What is being asked: Copy verbatim every line of the items below, from the one containing "Toggle visibility of" through the end of the items, both ends included.

Items on locating words and interface elements
BEGIN
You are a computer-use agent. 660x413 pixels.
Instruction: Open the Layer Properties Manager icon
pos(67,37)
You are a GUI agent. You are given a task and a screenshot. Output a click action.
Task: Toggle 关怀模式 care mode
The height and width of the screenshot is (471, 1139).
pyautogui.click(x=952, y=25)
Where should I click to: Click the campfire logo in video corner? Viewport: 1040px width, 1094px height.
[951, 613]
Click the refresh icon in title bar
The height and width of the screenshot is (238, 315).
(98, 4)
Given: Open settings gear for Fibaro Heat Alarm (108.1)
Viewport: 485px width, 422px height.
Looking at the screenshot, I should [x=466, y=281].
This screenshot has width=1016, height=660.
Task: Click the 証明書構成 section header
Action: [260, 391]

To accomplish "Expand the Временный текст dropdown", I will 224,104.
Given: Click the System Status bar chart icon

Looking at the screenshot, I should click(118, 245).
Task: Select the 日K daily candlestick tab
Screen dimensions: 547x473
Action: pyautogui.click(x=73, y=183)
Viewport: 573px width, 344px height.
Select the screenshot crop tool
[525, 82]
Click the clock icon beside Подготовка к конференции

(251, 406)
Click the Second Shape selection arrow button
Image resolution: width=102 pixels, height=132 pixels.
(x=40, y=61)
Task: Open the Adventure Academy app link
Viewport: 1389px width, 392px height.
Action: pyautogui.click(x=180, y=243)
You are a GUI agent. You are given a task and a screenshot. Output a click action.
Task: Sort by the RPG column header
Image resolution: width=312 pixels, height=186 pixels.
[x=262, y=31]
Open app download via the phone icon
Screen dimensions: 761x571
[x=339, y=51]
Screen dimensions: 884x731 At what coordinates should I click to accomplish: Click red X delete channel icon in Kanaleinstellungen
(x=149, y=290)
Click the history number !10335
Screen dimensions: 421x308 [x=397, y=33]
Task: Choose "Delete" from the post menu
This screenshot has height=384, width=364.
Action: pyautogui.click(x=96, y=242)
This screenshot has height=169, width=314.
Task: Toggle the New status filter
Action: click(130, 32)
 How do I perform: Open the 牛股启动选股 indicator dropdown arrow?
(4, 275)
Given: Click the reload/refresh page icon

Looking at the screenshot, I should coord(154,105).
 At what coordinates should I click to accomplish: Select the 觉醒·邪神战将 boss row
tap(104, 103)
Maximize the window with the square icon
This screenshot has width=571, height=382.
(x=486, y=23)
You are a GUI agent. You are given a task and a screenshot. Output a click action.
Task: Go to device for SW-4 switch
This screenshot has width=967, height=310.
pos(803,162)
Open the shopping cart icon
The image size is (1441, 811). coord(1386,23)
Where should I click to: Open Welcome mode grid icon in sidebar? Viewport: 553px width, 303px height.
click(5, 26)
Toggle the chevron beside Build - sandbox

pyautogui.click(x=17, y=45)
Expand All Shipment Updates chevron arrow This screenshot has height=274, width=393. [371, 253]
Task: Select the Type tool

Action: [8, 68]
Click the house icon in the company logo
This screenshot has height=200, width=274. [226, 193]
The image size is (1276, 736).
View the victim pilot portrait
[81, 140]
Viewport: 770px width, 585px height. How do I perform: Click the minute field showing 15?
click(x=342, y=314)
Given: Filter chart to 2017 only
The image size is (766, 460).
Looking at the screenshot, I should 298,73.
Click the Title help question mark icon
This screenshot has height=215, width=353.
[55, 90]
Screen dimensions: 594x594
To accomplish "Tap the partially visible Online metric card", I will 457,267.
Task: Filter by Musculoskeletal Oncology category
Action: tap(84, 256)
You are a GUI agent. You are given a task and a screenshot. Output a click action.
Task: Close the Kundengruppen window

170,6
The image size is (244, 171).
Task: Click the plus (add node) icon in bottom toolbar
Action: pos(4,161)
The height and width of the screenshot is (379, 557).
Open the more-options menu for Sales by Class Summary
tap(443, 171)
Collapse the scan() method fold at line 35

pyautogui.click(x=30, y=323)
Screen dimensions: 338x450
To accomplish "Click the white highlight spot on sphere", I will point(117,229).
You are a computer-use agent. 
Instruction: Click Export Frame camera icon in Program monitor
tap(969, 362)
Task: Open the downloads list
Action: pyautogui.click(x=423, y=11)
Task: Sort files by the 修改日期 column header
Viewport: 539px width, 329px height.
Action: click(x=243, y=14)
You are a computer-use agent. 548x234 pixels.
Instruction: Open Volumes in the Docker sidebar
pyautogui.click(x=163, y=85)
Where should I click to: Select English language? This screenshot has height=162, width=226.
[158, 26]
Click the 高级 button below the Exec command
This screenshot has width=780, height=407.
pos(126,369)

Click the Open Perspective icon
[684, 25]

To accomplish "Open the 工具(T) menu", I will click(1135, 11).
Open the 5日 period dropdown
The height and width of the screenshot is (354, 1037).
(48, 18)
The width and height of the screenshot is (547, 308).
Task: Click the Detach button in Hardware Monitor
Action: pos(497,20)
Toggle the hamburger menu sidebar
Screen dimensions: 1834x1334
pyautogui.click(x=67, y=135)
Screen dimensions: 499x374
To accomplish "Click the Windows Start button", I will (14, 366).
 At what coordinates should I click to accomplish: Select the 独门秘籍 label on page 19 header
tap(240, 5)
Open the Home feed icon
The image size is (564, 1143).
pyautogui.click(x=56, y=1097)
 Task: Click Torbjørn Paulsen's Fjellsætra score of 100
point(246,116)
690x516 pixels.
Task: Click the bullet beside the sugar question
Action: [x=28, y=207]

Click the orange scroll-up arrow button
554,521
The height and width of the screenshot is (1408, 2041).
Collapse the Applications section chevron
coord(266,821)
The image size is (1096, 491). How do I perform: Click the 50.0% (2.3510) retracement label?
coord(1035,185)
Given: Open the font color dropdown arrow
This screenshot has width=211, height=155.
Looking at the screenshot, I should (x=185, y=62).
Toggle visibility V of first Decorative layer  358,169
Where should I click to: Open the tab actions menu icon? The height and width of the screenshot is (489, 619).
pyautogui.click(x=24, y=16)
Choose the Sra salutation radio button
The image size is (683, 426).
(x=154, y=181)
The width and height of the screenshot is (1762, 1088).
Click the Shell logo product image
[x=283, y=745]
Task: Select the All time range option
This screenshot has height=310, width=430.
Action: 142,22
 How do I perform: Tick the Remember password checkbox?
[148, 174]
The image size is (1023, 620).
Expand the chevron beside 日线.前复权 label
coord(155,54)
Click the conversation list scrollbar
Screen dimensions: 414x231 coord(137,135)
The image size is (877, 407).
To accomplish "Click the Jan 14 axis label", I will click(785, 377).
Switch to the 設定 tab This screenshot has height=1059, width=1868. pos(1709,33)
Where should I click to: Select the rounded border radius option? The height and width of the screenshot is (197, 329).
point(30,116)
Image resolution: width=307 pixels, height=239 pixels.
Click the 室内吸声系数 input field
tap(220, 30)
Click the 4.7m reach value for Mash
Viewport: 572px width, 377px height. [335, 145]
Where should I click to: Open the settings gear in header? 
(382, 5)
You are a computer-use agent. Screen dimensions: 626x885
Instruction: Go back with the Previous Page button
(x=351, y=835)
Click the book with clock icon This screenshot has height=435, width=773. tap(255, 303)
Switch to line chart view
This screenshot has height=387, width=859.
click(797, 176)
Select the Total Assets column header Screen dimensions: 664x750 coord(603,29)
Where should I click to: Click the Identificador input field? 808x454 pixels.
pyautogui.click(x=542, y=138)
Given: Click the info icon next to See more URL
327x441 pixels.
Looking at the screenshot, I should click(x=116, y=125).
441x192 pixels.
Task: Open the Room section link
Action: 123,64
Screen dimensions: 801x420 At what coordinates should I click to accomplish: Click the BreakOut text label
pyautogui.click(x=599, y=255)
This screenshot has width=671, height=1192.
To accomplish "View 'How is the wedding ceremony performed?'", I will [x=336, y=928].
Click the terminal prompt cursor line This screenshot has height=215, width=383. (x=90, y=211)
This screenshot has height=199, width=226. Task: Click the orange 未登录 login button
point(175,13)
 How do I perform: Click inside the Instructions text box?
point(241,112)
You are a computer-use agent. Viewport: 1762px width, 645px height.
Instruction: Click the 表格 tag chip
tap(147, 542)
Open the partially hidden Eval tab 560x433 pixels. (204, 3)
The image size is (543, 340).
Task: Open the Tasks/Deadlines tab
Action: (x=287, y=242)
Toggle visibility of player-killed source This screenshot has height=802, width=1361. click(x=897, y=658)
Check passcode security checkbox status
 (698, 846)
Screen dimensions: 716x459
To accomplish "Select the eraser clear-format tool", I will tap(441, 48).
END
Written reply:
Toggle visibility of player-killed source This screenshot has height=802, width=1361. click(x=897, y=658)
Check passcode security checkbox status
 (698, 846)
Screen dimensions: 716x459
To accomplish "Select the eraser clear-format tool", I will tap(441, 48).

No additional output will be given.